### RECORDS PROVIDED

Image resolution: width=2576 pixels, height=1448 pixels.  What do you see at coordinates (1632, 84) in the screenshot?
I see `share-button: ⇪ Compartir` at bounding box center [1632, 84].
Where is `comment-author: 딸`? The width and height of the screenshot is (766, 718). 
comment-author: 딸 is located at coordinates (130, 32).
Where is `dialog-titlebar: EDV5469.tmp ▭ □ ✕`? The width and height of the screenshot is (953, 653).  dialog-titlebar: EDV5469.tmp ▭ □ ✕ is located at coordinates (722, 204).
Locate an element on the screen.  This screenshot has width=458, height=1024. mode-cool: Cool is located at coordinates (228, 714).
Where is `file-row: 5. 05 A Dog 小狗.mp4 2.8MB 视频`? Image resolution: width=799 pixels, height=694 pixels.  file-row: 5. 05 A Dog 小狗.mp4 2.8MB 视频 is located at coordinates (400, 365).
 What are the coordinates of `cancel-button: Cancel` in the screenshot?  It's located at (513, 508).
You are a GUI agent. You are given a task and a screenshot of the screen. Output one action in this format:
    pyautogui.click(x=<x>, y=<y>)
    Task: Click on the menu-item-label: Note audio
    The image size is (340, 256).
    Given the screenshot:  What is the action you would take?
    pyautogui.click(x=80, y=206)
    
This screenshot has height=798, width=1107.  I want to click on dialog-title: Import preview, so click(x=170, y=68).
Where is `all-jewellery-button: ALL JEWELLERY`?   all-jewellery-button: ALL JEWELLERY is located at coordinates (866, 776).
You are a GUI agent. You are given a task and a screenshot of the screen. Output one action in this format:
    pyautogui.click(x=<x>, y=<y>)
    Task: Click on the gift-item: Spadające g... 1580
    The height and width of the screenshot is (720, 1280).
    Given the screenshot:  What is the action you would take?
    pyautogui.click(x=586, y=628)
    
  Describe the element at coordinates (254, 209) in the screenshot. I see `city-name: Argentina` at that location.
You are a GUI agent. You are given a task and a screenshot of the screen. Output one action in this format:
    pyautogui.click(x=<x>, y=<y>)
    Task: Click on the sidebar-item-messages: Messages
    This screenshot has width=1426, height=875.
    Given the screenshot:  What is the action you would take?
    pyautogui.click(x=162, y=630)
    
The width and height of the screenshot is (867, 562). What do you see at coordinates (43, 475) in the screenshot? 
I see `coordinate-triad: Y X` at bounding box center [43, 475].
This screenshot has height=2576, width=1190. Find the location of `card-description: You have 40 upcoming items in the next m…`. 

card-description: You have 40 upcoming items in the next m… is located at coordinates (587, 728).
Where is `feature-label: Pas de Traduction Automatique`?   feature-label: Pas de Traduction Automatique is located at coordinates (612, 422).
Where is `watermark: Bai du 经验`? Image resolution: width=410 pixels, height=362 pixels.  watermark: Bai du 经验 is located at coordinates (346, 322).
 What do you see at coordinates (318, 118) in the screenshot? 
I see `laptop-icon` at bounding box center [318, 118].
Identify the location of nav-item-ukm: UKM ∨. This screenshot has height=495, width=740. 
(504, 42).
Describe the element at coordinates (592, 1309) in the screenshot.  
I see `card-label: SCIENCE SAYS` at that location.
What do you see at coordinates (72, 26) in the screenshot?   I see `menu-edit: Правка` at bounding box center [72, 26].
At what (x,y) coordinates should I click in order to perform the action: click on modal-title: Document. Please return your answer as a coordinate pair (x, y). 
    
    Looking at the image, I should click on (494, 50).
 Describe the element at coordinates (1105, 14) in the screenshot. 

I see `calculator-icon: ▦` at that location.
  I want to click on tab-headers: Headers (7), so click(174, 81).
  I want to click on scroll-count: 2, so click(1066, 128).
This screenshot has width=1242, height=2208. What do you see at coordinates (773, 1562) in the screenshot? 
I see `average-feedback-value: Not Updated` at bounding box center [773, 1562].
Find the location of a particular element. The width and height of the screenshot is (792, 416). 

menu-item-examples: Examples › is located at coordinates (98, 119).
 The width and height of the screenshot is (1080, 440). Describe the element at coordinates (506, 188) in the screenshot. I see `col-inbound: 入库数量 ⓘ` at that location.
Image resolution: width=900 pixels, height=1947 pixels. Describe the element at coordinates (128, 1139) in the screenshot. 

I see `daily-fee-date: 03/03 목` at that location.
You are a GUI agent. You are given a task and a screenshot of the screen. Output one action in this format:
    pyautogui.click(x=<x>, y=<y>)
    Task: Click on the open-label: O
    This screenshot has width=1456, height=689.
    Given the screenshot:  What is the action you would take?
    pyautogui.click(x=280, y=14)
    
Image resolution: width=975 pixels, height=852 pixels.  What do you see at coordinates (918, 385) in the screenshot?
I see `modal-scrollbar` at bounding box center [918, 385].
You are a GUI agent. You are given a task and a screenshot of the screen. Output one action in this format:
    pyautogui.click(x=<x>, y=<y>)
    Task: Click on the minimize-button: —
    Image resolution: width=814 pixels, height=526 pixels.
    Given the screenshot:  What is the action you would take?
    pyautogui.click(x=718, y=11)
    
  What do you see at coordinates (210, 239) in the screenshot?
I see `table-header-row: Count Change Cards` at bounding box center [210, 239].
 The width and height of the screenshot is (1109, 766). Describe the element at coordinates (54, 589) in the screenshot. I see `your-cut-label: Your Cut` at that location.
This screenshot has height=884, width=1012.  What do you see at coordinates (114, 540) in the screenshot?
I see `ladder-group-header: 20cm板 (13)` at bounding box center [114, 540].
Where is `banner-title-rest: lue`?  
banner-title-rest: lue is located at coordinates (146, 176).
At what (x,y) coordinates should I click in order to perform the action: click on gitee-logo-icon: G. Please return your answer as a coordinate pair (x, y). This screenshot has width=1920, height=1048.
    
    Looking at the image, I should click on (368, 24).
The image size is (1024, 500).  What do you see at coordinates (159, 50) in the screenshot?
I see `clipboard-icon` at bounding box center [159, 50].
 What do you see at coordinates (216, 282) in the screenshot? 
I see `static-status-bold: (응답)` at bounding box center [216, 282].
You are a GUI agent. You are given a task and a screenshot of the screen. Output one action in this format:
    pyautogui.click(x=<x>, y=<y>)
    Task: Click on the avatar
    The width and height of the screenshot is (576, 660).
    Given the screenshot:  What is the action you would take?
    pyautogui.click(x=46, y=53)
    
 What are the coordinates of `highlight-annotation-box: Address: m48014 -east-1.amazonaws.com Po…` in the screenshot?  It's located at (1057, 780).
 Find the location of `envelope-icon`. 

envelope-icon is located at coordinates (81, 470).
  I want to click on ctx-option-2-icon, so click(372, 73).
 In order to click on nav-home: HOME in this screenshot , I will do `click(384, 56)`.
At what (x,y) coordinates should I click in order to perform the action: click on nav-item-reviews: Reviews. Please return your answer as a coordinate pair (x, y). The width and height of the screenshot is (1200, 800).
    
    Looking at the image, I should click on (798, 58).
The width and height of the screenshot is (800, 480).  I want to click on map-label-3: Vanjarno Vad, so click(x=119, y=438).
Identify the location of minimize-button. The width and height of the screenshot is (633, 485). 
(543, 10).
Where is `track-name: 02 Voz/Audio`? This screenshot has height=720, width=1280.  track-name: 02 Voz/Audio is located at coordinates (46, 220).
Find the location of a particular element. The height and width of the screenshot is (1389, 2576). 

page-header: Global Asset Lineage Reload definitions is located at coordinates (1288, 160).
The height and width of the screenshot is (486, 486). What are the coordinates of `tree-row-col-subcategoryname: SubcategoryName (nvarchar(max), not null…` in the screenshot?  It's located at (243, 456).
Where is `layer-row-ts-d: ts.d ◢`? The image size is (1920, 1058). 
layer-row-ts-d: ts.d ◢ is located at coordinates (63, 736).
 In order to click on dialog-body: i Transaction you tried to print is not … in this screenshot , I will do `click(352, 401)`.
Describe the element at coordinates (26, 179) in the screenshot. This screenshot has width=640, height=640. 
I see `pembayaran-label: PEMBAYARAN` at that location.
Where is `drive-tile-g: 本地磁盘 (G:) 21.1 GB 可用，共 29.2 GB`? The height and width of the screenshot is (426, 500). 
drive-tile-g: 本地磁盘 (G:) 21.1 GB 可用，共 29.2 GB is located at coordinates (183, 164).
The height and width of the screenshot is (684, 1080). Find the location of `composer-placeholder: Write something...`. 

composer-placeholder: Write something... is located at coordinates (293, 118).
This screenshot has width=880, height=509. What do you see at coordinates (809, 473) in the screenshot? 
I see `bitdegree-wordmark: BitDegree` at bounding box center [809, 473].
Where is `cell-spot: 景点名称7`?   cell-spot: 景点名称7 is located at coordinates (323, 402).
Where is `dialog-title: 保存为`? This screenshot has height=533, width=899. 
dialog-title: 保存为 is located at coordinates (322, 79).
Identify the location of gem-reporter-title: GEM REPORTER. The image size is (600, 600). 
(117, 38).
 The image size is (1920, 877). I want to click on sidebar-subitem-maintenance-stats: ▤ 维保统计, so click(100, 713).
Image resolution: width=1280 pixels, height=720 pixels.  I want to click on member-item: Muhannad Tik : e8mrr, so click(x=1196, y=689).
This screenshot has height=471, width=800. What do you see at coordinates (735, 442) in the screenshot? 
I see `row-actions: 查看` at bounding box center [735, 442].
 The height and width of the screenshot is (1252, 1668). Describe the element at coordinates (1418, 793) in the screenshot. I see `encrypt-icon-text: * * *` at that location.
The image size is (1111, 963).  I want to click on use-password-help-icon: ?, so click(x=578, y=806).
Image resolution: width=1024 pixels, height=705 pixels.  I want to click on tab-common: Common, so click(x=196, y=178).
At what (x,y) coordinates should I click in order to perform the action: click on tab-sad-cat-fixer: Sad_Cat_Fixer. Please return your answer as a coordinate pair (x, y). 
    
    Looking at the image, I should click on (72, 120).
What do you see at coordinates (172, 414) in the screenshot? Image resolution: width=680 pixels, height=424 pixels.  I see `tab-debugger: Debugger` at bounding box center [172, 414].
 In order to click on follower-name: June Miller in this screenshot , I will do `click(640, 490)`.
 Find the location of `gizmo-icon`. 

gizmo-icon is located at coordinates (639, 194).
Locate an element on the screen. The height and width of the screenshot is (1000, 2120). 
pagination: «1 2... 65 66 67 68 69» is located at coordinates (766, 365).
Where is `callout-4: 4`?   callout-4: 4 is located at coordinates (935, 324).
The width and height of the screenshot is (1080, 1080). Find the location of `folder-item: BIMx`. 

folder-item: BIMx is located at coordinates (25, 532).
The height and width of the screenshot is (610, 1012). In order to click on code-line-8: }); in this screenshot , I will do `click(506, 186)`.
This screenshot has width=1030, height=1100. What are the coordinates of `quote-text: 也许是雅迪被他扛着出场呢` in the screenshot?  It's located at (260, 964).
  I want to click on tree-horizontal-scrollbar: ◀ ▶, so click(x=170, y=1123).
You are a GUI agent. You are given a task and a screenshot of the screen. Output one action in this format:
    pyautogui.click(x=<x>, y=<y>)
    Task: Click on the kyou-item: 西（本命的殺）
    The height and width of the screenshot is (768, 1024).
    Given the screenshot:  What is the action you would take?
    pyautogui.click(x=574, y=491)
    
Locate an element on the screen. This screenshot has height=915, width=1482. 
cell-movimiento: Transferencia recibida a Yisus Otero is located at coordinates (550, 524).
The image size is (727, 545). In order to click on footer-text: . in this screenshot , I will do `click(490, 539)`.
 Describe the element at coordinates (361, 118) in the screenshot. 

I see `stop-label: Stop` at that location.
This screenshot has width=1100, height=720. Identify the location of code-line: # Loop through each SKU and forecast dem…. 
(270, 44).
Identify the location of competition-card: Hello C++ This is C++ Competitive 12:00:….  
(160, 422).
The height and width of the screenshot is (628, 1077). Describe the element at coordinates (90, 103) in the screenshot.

######

### [INSTRUCTION]
Quote the lines of the material starting with the line that contains "Describe the element at coordinates (26, 179)" and continuing through the line that contains "Image resolution: width=1024", reproducing them without any change.

### [OUTPUT BELOW]
Describe the element at coordinates (26, 179) in the screenshot. This screenshot has width=640, height=640. 
I see `pembayaran-label: PEMBAYARAN` at that location.
Where is `drive-tile-g: 本地磁盘 (G:) 21.1 GB 可用，共 29.2 GB`? The height and width of the screenshot is (426, 500). 
drive-tile-g: 本地磁盘 (G:) 21.1 GB 可用，共 29.2 GB is located at coordinates (183, 164).
The height and width of the screenshot is (684, 1080). Find the location of `composer-placeholder: Write something...`. 

composer-placeholder: Write something... is located at coordinates (293, 118).
This screenshot has width=880, height=509. What do you see at coordinates (809, 473) in the screenshot? 
I see `bitdegree-wordmark: BitDegree` at bounding box center [809, 473].
Where is `cell-spot: 景点名称7`?   cell-spot: 景点名称7 is located at coordinates (323, 402).
Where is `dialog-title: 保存为`? This screenshot has height=533, width=899. 
dialog-title: 保存为 is located at coordinates (322, 79).
Identify the location of gem-reporter-title: GEM REPORTER. The image size is (600, 600). 
(117, 38).
 The image size is (1920, 877). I want to click on sidebar-subitem-maintenance-stats: ▤ 维保统计, so click(100, 713).
Image resolution: width=1280 pixels, height=720 pixels.  I want to click on member-item: Muhannad Tik : e8mrr, so click(x=1196, y=689).
This screenshot has height=471, width=800. What do you see at coordinates (735, 442) in the screenshot? 
I see `row-actions: 查看` at bounding box center [735, 442].
 The height and width of the screenshot is (1252, 1668). Describe the element at coordinates (1418, 793) in the screenshot. I see `encrypt-icon-text: * * *` at that location.
The image size is (1111, 963).  I want to click on use-password-help-icon: ?, so click(x=578, y=806).
Image resolution: width=1024 pixels, height=705 pixels.  I want to click on tab-common: Common, so click(x=196, y=178).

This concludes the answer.